- **What you will do**: With the pictures removed, retype the lines from the one holding "Instruction: Select the" through the end of the records, exactly as written.

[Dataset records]

== Segment start ==

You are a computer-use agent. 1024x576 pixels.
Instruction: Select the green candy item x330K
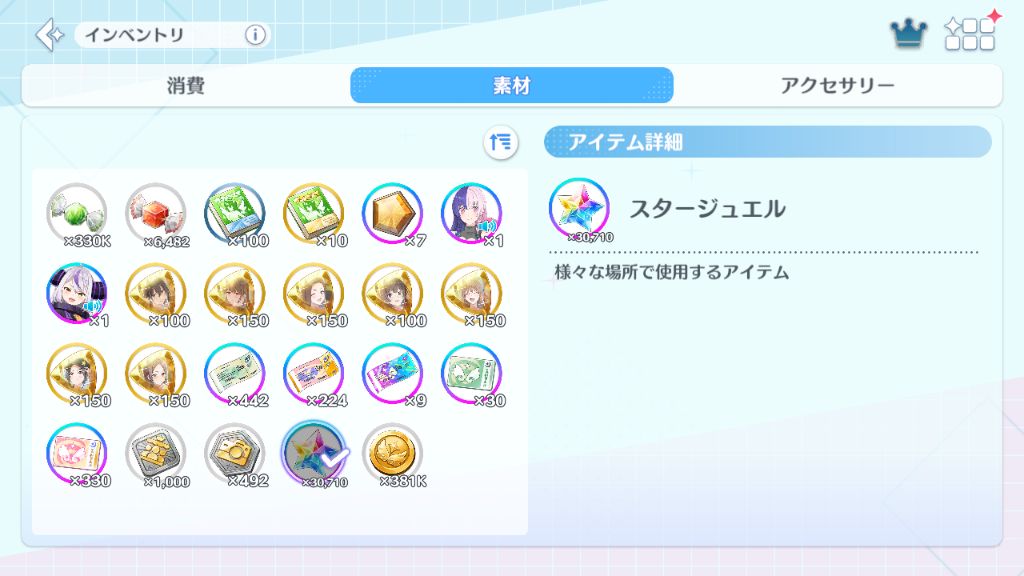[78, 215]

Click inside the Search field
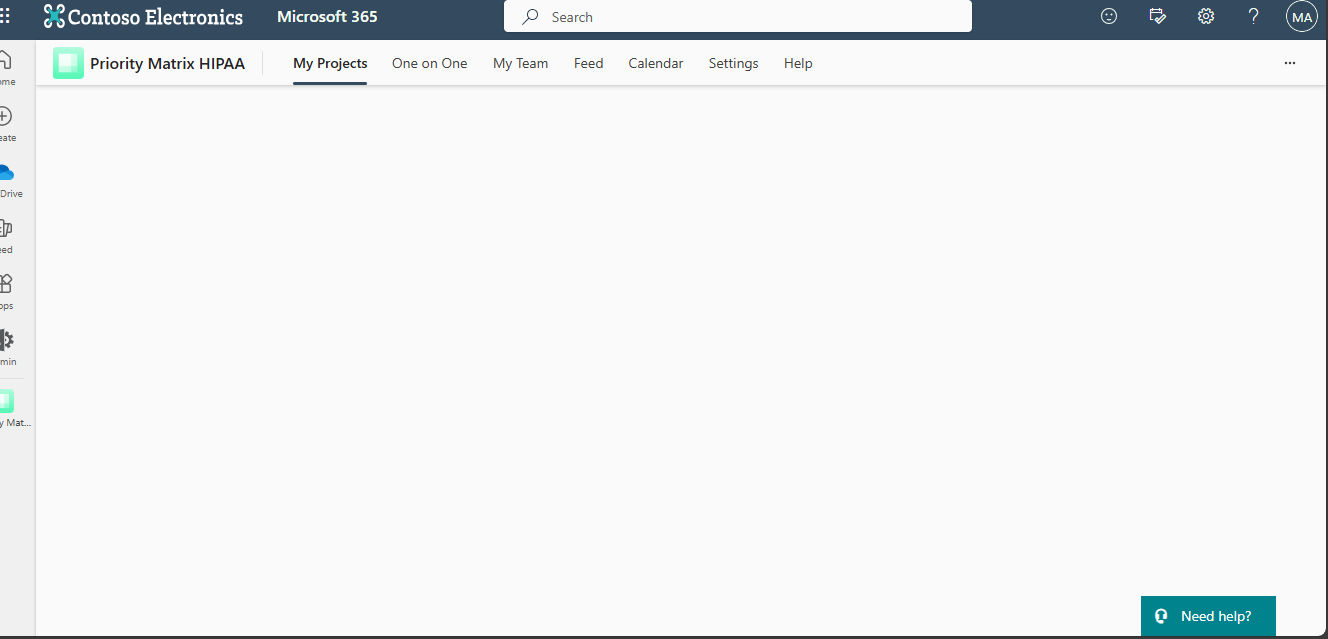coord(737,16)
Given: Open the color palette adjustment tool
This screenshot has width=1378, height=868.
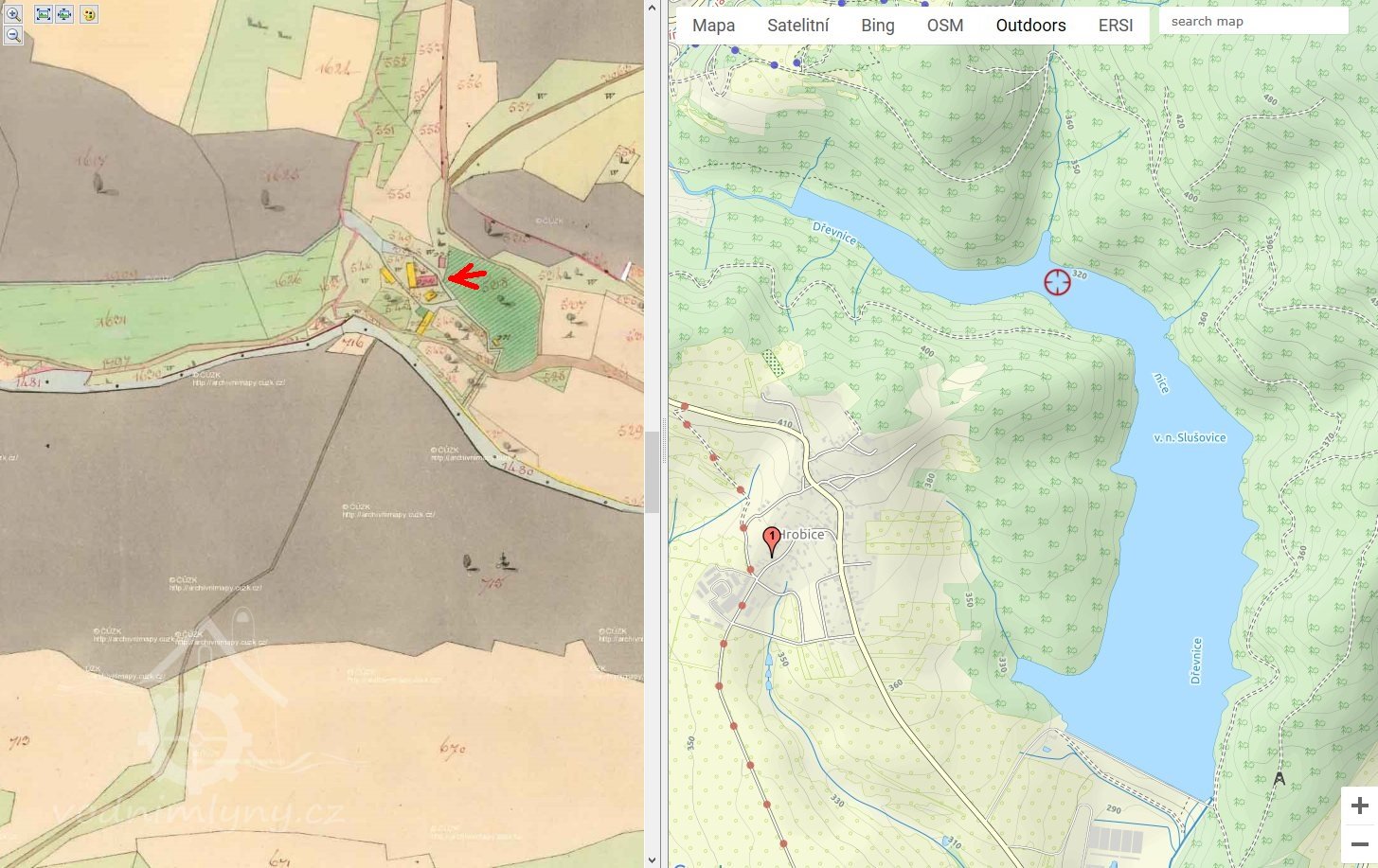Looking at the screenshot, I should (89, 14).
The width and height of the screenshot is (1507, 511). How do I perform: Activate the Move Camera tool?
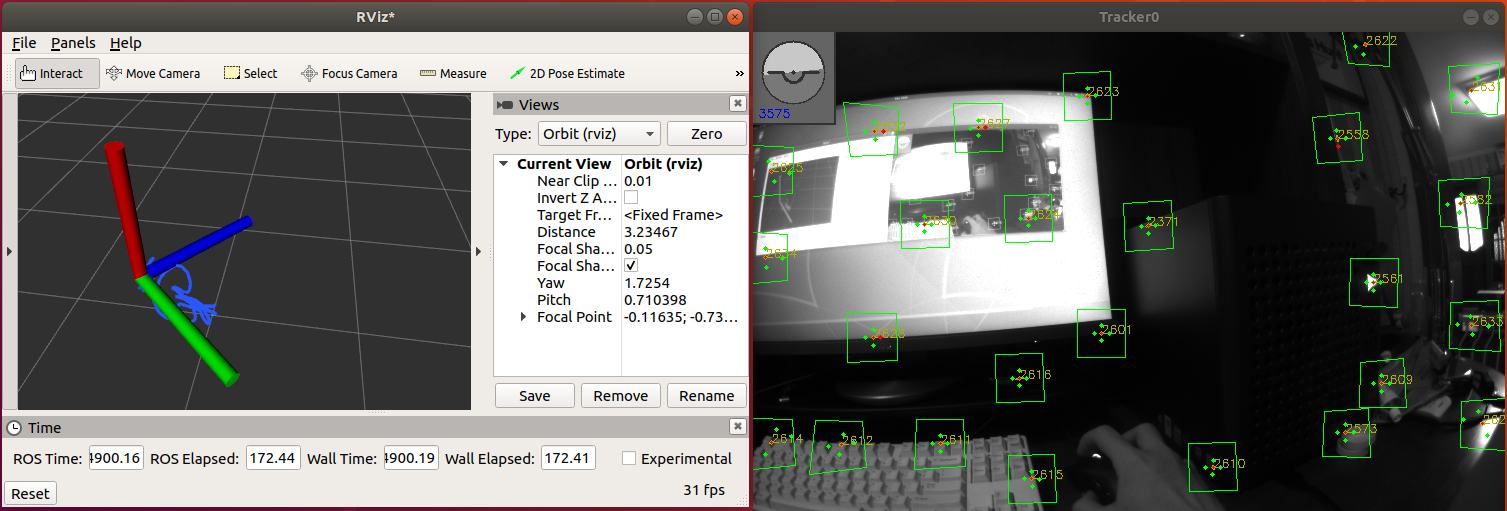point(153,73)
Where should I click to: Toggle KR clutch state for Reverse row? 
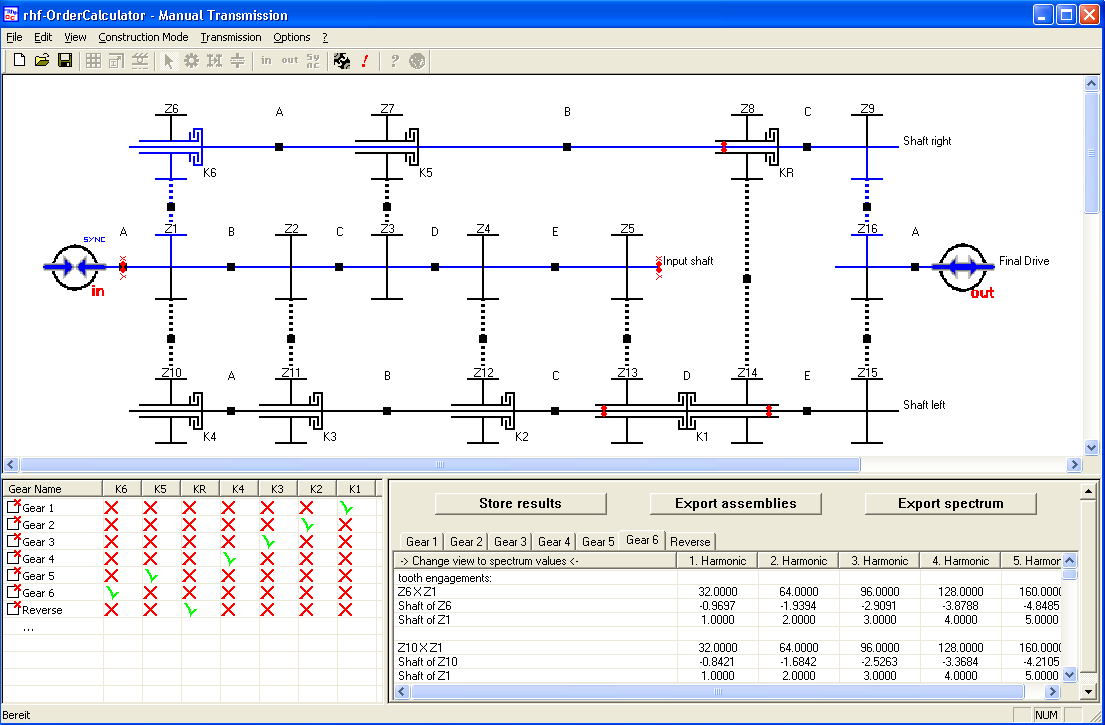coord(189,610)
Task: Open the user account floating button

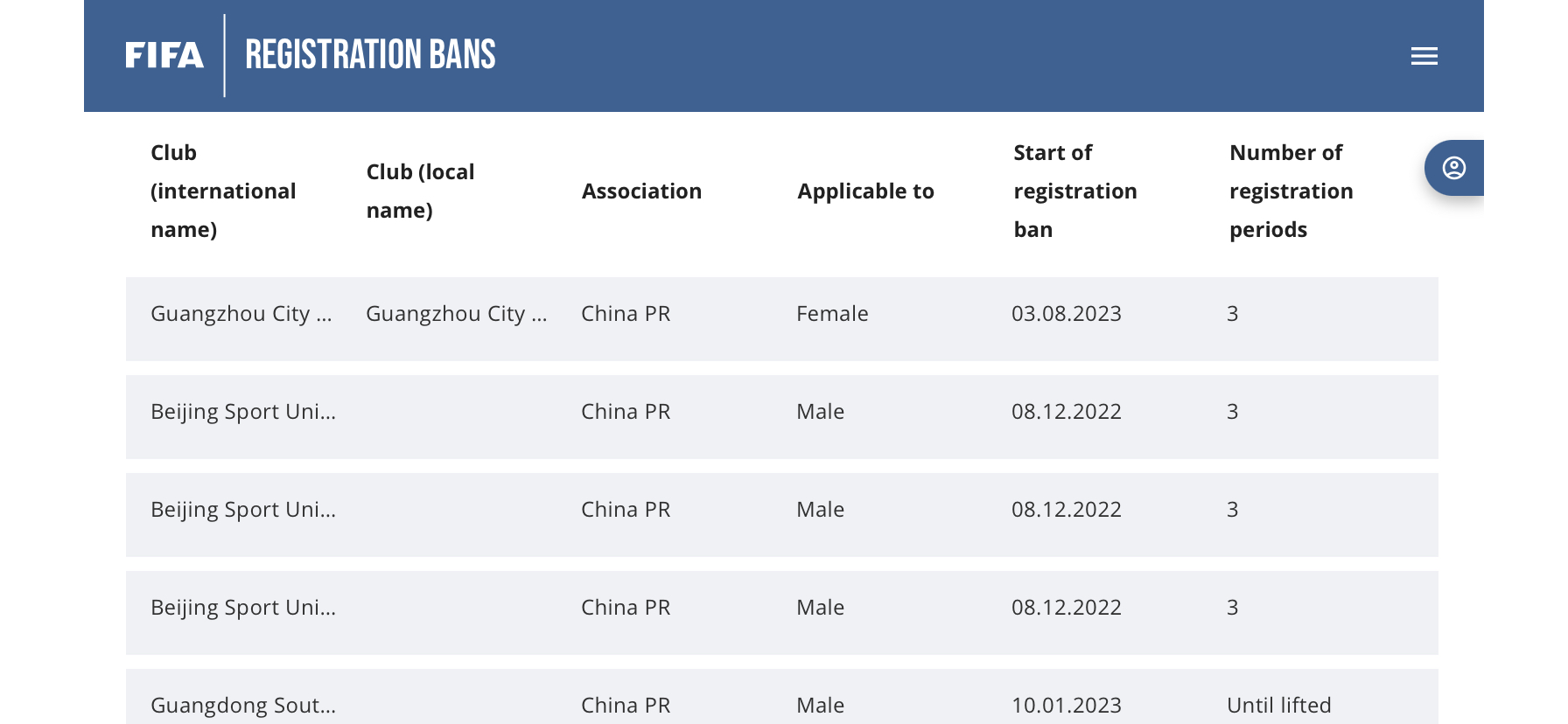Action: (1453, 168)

== Segment end ==

- **Response to this task**:
Instruction: Select the green candy item x330K
[78, 215]

Click inside the Search field
coord(737,16)
Given: Open the color palette adjustment tool
This screenshot has width=1378, height=868.
Looking at the screenshot, I should (89, 14).
The width and height of the screenshot is (1507, 511). How do I perform: Activate the Move Camera tool?
point(153,73)
Where should I click to: Toggle KR clutch state for Reverse row? 
coord(189,610)
Task: Open the user account floating button

Action: (1453, 168)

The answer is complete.